Most of the big tech news sites have written about the release and what I personally think is nice is that every time some non-tech journal write about OpenDocument, they mention OpenOffice.org and KOffice in the same sentence.
User reactions are also very favorable. Many people say that they prefer KOffice and some say that they are forced to use other suites because of some missing features in KOffice, but they would use it if they could. They like the speed and responsiveness of it and the advanced features of Krita and Kexi. Many are longing for the day when the individual components of KOffice are as powerful as the best program in their respective niche, like Inkscape for vector drawings, for instance.

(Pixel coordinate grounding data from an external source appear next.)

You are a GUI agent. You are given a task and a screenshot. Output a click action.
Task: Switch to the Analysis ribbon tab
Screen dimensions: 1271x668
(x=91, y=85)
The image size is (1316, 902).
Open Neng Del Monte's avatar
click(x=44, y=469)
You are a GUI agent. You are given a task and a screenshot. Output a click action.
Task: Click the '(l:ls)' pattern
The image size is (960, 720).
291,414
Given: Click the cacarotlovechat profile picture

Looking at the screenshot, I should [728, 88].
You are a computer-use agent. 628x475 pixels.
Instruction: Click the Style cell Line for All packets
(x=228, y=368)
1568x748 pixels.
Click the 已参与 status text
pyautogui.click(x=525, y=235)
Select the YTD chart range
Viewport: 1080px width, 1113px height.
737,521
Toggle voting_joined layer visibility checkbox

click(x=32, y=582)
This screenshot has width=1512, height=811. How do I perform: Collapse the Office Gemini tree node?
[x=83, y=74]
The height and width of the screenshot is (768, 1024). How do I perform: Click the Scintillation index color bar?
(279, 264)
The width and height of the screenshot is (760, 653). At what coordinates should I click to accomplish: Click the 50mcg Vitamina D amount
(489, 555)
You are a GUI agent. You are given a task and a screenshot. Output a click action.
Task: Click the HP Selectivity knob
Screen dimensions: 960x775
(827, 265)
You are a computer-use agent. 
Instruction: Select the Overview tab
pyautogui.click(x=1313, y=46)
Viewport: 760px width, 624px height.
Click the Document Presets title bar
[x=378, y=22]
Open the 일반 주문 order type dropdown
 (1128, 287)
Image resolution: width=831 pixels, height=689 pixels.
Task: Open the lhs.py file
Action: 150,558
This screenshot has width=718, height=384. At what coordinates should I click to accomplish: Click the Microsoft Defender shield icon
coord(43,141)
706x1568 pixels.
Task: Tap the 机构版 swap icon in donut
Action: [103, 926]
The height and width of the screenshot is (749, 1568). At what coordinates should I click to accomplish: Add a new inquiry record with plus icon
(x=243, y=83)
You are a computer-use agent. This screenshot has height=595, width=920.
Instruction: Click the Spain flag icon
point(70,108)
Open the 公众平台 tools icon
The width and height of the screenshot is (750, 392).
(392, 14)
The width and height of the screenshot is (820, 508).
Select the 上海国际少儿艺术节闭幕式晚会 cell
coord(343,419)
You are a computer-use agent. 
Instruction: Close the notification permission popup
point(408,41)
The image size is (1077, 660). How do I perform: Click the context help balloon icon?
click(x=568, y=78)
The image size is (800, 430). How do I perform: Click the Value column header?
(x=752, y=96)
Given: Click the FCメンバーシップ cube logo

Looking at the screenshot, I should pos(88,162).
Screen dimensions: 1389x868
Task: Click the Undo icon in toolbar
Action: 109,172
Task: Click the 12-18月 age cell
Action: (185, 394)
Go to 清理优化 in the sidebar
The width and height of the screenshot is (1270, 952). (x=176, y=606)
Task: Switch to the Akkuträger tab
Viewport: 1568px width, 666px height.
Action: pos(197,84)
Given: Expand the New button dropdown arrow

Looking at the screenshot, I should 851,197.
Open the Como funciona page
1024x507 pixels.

KOffice 1.5.1 is in preparation right now, having been tagged on Thursday. The finer details of this bugfix release can be found in the Changelog.
The big future release is KOffice 2.0, which is being developed at full pace aside from our 1.5 branch commitments. KOffice 2.0 should be generally available in Q1 (probably end of Q1) 2007, in which we expect to have the following major features:
- Platforms: Linux, Windows and Mac OS X
- New canvas
- Flake library
- Support for the Create Freedesktop project, which is a standard for shared graphics resources like brushes, colors, objects, etc.
- New rich text engine with better layout
Flake is going to be the graphics library that will be common to all of KOffice and make all applications behave similarly. The goal of the library is to have the best of both worlds from KWord's frames and KPresenter's shapes down to Karbon's vector graphics. It will support layers, undo/redo and all sorts of manipulation.